The loop's quality bottleneck is **grounding** — mapping intent ("the Submit button") to a correct action on screen. Pure-pixel grounding asks the VLM for coordinates: maximally general (anything visible is operable), but precision-fragile — small targets, dense UIs, and resolution scaling all bite. Structured grounding reads the DOM/accessibility tree and acts on *elements*: dramatically more reliable, but only where structure exists.

This is why **browser agents are the practical 80% of computer use**: the browser offers both pixels *and* structure. Frameworks like Browser Use and Stagehand fuse them — VLM semantics for deciding *what*, DOM handles for executing *precisely* — and inherit Playwright-grade execution underneath ([Playwright MCP](/tools/playwright-mcp) and [Chrome DevTools MCP](/tools/chrome-devtools-mcp) expose the same substrate to coding agents). Pixel-only control remains for desktop apps and the truly structureless.

## Reliability is engineering, not model magic

What separates demos from deployments is everything around the loop:

- **Verify after acting.** Don't trust the click — check the new state shows what success looks like. A mis-grounded click that goes unnoticed compounds into nonsense.
- **Detect stuckness.** Unchanged screenshots, error toasts, and login walls need recognition and recovery (retry, reformulate, escalate) rather than optimistic continuation.
- **Cap and checkpoint.** Step budgets bound runaway cost; [human gates](/glossary/human-in-the-loop) own anything irreversible — payments, sends, deletions.

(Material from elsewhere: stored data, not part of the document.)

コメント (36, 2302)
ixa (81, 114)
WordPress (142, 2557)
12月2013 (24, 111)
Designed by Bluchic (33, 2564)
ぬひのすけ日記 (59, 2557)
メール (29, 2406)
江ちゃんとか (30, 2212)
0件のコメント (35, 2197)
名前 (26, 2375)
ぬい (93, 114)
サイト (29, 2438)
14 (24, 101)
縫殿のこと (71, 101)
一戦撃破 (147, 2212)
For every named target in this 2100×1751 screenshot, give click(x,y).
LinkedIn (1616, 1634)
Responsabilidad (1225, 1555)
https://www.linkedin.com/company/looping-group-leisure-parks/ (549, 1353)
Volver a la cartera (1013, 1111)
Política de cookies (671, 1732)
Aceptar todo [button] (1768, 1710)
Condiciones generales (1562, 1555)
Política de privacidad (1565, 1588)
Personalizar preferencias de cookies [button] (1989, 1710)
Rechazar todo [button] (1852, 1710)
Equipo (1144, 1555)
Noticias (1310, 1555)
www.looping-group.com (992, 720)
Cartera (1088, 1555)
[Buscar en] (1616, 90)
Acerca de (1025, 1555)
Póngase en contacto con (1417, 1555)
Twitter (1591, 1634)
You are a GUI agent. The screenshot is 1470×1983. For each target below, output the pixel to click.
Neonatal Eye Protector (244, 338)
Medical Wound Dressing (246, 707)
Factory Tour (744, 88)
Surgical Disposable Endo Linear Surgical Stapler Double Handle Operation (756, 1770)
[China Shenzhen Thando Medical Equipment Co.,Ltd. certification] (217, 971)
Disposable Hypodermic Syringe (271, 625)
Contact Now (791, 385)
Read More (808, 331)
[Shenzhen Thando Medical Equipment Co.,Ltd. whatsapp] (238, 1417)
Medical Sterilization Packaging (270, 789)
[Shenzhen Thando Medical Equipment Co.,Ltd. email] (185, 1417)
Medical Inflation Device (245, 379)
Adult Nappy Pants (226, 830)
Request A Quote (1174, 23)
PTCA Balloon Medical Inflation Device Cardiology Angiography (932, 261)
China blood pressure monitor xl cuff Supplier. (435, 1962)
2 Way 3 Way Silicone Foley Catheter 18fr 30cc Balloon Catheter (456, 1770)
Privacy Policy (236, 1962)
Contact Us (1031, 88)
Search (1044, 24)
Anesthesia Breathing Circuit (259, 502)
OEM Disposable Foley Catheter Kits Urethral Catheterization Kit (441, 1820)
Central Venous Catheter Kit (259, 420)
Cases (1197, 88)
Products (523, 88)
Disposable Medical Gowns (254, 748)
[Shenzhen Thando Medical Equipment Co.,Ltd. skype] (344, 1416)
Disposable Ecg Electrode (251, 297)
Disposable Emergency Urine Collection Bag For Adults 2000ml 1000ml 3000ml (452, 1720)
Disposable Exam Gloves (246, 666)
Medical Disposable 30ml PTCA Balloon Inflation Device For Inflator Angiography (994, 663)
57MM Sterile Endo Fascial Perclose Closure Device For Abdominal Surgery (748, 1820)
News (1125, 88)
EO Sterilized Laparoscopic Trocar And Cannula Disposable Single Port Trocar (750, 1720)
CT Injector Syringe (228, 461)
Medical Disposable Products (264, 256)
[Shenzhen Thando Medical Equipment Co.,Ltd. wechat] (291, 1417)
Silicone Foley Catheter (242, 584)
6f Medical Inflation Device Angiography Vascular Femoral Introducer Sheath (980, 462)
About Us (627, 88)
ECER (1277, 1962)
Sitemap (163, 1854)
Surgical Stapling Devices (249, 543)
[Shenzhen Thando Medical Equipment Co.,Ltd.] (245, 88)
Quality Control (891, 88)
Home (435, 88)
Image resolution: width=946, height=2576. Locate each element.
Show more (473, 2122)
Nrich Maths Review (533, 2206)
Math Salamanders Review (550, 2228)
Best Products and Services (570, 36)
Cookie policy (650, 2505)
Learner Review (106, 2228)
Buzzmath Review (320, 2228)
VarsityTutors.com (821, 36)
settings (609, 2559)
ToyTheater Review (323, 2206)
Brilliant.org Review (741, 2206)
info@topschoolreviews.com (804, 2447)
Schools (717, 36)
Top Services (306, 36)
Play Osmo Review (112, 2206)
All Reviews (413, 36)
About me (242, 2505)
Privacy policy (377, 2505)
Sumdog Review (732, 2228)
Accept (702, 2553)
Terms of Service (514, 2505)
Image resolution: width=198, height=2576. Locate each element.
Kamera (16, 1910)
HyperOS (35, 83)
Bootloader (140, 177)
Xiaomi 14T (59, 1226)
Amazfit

A mis-click that *spends money* is this modality's signature incident.
- **Constrain scope.** Allowed domains, blocked actions, credential isolation: a browser agent is an [agent with the web as its tool surface](/glossary/ai-agent), and inherits every injection risk that implies — a hostile page is untrusted input *and* the agent's instructions field.

## When to reach for it

Keep the hierarchy ruthless: **API first** (fast, cheap, reliable), **structured browser automation second** (when the DOM is reachable), **pixel-level computer use last** (when nothing else exists — legacy apps, arbitrary portals, visual-only tasks). The capability's value isn't replacing the first two tiers; it's that the third tier *exists at all*, closing the long tail automation never reached. The framework field that industrialized this — and how to pick within it — is covered in [Browser Agents in 2026](/guides/comparisons/browser-agents-compared-2026).